### Task objective
After locating the line with "[instagram] (1616, 1293)" in the data that follows, return it and every later line exactly, up to and including the line with "You are a GUI agent. The screenshot is 430×2567.".

Saved data entries
--- START ---

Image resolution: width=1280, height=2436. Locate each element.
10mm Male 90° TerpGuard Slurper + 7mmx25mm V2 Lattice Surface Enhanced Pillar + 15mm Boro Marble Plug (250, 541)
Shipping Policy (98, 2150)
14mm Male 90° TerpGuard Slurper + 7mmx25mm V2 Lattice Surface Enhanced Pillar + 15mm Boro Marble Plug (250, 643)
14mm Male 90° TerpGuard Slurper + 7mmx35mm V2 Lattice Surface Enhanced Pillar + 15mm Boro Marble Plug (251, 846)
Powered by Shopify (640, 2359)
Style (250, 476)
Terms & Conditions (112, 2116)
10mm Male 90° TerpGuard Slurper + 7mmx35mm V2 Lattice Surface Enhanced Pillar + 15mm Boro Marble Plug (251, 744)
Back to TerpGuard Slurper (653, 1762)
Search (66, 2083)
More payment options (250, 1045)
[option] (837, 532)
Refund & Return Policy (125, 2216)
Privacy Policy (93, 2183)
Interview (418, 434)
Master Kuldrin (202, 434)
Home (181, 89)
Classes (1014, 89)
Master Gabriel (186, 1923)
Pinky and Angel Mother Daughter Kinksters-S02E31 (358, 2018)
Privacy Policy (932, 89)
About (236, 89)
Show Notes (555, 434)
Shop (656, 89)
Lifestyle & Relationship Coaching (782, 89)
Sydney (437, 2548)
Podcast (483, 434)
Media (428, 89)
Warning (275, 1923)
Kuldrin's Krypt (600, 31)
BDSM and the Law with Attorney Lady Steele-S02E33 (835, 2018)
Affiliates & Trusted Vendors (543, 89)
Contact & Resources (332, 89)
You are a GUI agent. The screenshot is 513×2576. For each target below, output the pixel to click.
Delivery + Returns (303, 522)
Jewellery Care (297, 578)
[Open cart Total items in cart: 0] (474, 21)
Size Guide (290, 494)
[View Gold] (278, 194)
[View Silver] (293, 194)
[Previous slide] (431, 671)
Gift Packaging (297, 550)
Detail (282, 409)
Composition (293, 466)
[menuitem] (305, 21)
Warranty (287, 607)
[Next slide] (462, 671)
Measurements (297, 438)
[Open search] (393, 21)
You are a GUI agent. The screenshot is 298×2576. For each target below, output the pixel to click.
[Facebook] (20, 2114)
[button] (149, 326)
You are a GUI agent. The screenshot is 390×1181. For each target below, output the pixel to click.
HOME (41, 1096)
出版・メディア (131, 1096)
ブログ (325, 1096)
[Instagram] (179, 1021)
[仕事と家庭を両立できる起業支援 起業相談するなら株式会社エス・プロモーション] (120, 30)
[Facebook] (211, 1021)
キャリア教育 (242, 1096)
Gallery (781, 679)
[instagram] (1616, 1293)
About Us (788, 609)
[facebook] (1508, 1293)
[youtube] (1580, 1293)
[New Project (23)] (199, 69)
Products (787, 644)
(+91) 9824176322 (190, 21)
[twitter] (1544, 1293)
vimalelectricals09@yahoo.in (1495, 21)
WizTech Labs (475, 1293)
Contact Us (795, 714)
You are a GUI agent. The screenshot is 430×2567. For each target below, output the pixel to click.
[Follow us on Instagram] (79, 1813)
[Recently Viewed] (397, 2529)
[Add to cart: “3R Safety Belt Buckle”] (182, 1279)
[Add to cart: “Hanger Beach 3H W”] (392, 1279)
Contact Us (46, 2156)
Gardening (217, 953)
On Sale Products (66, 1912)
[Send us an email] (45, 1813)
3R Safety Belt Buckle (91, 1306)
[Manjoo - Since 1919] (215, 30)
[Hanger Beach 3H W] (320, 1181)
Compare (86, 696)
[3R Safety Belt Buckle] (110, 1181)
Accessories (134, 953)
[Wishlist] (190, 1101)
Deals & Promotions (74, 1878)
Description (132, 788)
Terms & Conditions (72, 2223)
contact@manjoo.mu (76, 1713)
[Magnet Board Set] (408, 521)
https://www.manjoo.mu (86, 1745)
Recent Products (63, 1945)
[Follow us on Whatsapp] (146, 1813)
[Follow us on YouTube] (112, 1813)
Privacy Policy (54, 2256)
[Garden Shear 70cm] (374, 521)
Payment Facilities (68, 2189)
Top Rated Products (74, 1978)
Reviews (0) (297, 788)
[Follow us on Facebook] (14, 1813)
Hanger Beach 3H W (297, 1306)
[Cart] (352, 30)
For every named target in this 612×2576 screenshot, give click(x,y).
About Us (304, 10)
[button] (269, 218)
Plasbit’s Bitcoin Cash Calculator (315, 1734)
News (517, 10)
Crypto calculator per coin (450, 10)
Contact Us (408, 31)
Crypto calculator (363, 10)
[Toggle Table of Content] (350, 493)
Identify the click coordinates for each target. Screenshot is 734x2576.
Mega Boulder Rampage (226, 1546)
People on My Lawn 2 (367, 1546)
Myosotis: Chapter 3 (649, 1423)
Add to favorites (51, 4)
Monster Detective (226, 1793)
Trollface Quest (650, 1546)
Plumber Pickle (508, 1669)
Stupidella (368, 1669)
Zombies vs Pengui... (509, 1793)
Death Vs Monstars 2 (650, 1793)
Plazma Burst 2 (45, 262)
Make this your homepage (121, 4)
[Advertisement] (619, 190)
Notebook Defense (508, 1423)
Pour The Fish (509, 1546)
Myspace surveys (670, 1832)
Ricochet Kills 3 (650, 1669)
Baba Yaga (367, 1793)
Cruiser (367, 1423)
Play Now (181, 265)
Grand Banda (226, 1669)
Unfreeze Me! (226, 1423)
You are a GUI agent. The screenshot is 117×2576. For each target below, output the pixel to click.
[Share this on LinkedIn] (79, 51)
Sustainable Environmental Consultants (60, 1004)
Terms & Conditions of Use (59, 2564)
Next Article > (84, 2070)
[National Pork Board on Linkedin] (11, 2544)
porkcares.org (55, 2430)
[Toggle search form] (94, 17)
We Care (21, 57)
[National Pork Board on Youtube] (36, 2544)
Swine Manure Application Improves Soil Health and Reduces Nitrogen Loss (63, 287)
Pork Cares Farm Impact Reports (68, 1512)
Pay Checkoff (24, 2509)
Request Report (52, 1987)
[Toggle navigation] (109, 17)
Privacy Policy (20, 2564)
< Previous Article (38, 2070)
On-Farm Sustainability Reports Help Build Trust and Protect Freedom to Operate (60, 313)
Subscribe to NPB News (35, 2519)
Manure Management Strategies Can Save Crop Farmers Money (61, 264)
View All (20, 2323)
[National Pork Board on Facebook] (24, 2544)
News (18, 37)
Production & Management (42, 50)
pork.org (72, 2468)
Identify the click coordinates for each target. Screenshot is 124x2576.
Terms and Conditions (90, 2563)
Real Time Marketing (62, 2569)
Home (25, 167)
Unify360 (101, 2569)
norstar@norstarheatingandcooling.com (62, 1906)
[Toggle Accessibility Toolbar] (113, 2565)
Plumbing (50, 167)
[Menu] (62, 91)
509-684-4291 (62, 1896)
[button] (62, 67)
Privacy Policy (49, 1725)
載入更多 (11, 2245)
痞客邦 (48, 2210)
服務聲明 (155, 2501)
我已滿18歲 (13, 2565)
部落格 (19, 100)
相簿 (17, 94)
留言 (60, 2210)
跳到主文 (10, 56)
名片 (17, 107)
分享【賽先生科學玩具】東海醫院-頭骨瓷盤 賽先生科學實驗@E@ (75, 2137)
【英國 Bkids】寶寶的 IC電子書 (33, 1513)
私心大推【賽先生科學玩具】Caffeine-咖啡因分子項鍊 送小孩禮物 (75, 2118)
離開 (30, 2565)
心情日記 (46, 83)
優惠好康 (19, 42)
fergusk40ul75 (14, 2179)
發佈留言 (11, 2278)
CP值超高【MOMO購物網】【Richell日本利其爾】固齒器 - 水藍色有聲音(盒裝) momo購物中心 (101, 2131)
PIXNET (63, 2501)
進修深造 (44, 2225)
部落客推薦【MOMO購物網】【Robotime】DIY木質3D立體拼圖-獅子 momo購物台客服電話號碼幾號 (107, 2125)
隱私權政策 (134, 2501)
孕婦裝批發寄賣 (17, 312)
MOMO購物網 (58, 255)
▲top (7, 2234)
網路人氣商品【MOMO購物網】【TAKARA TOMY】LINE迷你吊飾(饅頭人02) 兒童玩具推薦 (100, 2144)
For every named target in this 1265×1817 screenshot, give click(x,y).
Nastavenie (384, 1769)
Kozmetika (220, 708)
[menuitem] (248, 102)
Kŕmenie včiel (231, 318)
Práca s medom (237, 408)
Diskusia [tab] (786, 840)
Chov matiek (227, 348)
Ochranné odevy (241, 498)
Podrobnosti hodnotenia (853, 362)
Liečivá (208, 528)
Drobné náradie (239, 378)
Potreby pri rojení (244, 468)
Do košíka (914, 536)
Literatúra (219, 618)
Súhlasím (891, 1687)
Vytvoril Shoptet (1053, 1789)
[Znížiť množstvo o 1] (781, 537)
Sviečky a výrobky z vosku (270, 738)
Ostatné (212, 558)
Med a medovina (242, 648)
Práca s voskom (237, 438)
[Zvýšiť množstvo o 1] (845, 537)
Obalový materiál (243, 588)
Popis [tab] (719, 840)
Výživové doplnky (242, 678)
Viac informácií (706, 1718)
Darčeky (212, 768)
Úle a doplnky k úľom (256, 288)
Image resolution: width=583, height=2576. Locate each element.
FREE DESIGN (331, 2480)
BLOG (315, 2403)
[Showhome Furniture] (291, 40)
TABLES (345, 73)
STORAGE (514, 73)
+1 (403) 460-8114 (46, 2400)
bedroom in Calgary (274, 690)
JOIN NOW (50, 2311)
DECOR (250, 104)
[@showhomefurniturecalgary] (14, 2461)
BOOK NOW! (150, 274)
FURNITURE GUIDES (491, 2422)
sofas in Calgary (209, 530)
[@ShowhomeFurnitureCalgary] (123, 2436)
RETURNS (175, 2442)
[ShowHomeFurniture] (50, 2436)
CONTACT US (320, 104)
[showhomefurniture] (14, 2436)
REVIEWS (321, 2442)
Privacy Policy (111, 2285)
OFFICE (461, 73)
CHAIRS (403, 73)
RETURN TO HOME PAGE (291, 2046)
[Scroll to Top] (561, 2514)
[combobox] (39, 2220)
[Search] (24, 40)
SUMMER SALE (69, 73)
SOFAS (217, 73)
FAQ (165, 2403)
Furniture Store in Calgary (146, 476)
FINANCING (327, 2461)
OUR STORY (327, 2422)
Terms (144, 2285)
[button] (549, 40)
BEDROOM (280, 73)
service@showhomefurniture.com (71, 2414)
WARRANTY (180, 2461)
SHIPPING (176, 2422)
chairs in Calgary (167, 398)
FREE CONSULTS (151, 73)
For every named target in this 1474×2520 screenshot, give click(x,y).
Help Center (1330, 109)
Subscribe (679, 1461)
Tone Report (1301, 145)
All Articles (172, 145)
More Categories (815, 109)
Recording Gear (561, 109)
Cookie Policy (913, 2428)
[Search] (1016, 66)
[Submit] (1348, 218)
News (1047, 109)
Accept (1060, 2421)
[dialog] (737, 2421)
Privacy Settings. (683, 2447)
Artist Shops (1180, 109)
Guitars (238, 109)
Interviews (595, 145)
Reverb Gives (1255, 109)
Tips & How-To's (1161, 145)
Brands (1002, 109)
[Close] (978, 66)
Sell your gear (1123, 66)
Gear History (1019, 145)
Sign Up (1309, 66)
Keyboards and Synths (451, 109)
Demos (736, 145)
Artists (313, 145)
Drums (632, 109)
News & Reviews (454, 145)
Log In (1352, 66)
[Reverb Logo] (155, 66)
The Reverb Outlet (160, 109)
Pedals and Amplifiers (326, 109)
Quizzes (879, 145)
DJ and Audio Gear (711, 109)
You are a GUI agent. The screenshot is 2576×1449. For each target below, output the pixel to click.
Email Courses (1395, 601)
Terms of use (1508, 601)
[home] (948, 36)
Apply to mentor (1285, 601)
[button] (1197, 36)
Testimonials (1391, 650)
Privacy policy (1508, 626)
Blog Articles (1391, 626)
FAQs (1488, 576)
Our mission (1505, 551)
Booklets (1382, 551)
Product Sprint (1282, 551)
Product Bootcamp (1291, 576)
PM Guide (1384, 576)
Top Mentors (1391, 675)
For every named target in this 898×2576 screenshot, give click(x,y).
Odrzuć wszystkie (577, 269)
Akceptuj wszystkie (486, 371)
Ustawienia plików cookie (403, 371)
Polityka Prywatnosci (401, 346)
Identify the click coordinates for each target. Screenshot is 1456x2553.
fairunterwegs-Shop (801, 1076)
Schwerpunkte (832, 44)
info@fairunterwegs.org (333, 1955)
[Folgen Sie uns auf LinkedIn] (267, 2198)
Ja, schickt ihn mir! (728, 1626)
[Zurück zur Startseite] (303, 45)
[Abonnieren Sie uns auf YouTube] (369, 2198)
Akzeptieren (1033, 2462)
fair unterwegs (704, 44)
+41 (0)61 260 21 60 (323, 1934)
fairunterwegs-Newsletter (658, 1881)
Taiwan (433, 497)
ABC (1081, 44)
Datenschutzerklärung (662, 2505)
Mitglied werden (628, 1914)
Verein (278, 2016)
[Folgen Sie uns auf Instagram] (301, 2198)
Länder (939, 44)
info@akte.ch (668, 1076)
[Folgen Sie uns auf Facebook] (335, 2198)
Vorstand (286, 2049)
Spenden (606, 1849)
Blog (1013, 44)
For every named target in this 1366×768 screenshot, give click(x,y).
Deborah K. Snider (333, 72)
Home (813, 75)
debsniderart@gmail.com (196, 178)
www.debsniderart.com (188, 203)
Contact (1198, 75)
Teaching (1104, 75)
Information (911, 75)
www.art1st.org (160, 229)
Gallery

--- END ---

### Result of this exercise
[instagram] (1616, 1293)
About Us (788, 609)
[facebook] (1508, 1293)
[youtube] (1580, 1293)
[New Project (23)] (199, 69)
Products (787, 644)
(+91) 9824176322 (190, 21)
[twitter] (1544, 1293)
vimalelectricals09@yahoo.in (1495, 21)
WizTech Labs (475, 1293)
Contact Us (795, 714)
You are a GUI agent. The screenshot is 430×2567. For each target below, output the pixel to click.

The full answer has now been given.